Inline functions are declared and defined much like regular functions. Unlike macros, they are handled by the compiler directly. An inline function implementation of the TRIPLE macro would look like:

inline int Triple(int x)
{
    return 3 * x;
}

From the programmer’s perspective, calling an inline function is like calling a regular function. Just as for a regular function, you must specify the argument and return types for an inline function, which is not necessary (or possible) for the macro. This can be both an advantage and a disadvantage: the inline function has better type safety, but you can use a single definition of the macro for any type that has addition and division operators defined.

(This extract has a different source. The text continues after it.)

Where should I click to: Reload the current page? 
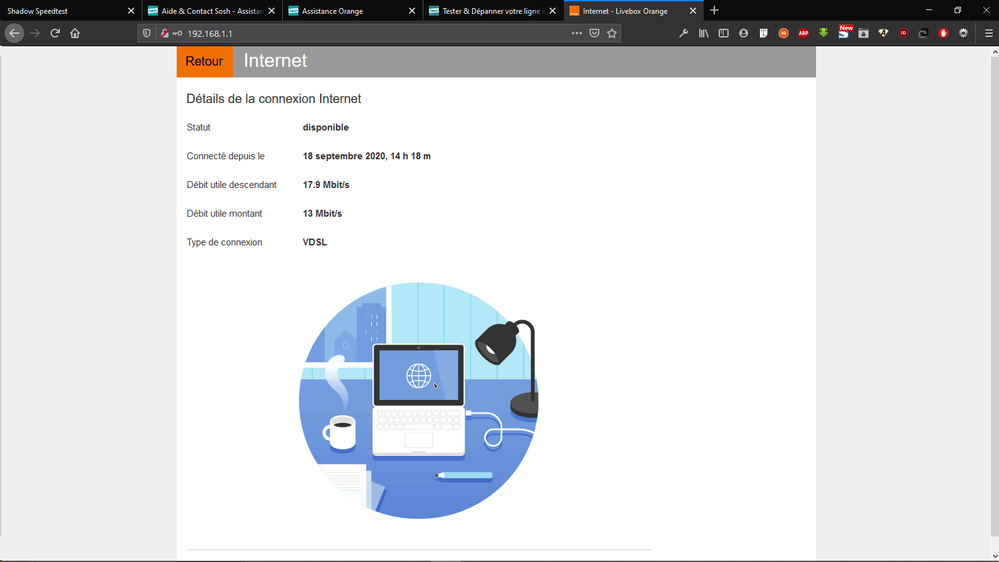(55, 33)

A templated inline function would avoid the need to write a separate definition for each argument type, at the expense of increased complexity. From the compiler’s perspective, when it encounters a call to an inline function, it writes a copy of the compiled function definition instead of generating a function call. (Technically, when a programmer specifies a function as inline the compiler interprets this as a suggestion—it may or may not actually inline the function depending on its calculations of what will yield the best performance.)

Both inline functions and macros provide a way to eliminate function call overhead at the expense of program size. Although inline functions have the semantics of a function call, macros have the semantics of text replacement. Macros can create bugs due to the unexpected behavior of text replacement semantics.

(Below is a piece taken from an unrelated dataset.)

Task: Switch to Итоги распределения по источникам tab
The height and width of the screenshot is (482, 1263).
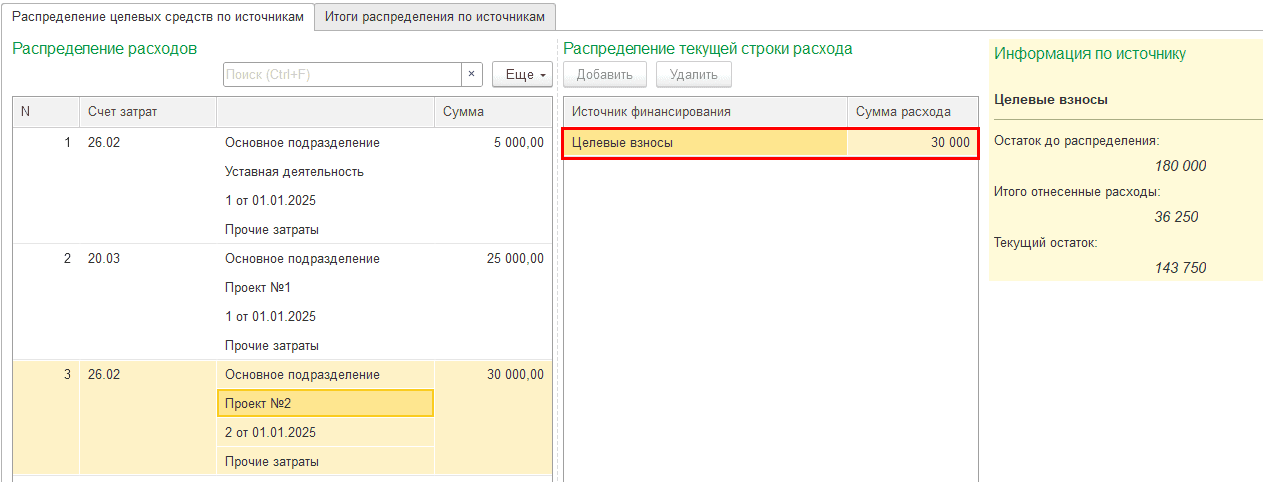Action: click(434, 17)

For example, suppose you had the following macro and code:

#define CUBE(x) x * x * x

int foo, bar = 2;
foo = CUBE(++bar);

You would probably expect this code to set bar to 3 and foo to 27, but look at how it expands:

foo = ++bar * ++bar * ++bar;

Because of this, bar is set to 5 and foo is set to a compiler-dependent value larger than 27 (for example, 80 with one version of the GNU C++ compiler). If CUBE were implemented as an inline function, this problem wouldn’t occur. Inline functions (like normal functions) evaluate their arguments only once, so any side effects of evaluation happen only once.

Here’s another problem that stems from using macros. Suppose you have a macro with two statements in it like this:

#define INCREMENT_BOTH(x, y) x++; y++

If you favor leaving off the curly brackets when there’s only one statement in the body of an if statement, you might write something like this:

if (flag)
    INCREMENT_BOTH(foo, bar);

You would probably expect this to be equivalent to:

if (flag) {
    foo++;
    bar++;
}

Instead, when the macro is expanded, the if binds to just the first statement in the macro definition, leaving you with code equivalent to:

if (flag) {
    foo++;
}
bar++;

An inline function call is a single statement, regardless of how many statements there are in the body of the function, so this problem would not occur.

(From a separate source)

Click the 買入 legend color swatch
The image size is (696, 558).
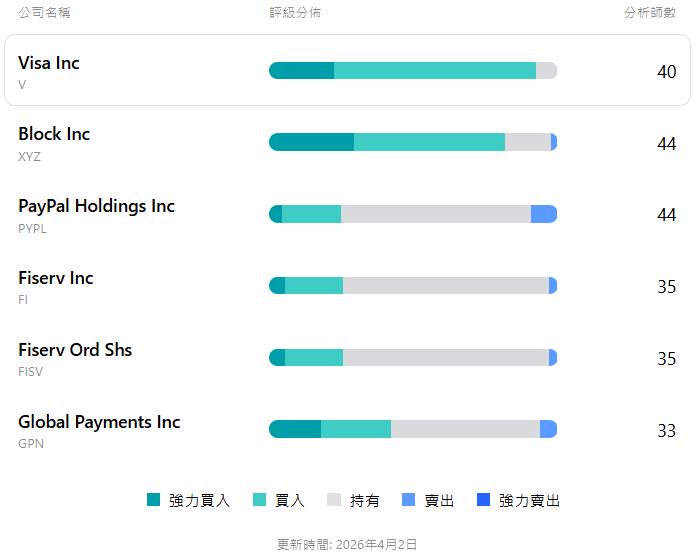(259, 500)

A final reason to avoid macros is that when you use them, the code that is compiled is not visible in the source. This makes debugging macro-related problems particularly difficult. Macros are included in C++ and C99 largely for compatibility with older versions of C; in general it’s a good idea to avoid macros and opt for inline functions.

Inheritance

Clearly, you can pass B because that’s exactly what the method takes. You can’t possibly pass D because it may have totally different characteristics than B. A is the parent class of B. Consider that a child class is required to implement all the methods of the parent, but the parent does not necessarily have all the methods of a child. Thus, the parent class, A, cannot be passed to the method. C is the child class of B and is guaranteed to have all the methods of B, so you can pass C to the method.

Garbage Collection

Garbage collection is the process by which memory that is no longer in use is identified and reclaimed. This reclamation occurs without programmer assistance. C#, Java, Lisp, and Python are examples of languages with garbage-collection facilities.

Garbage collection provides several advantages over having a programmer explicitly deallocate memory. It eliminates bugs caused by dangling pointers, multiple deallocation, and memory leaks. It also promotes greater simplicity in program and interface design because the complicated mechanisms traditionally used to ensure that memory is properly freed are unnecessary. In addition, because programmers don’t have to worry about memory deallocation, program development proceeds at a more rapid pace.

Garbage collection is not without its disadvantages. Garbage-collected programs often run more slowly because of the overhead needed for the system to determine when to deallocate and reclaim memory that is no longer needed. In addition, the system will occasionally over-allocate memory and may not free memory at the ideal time.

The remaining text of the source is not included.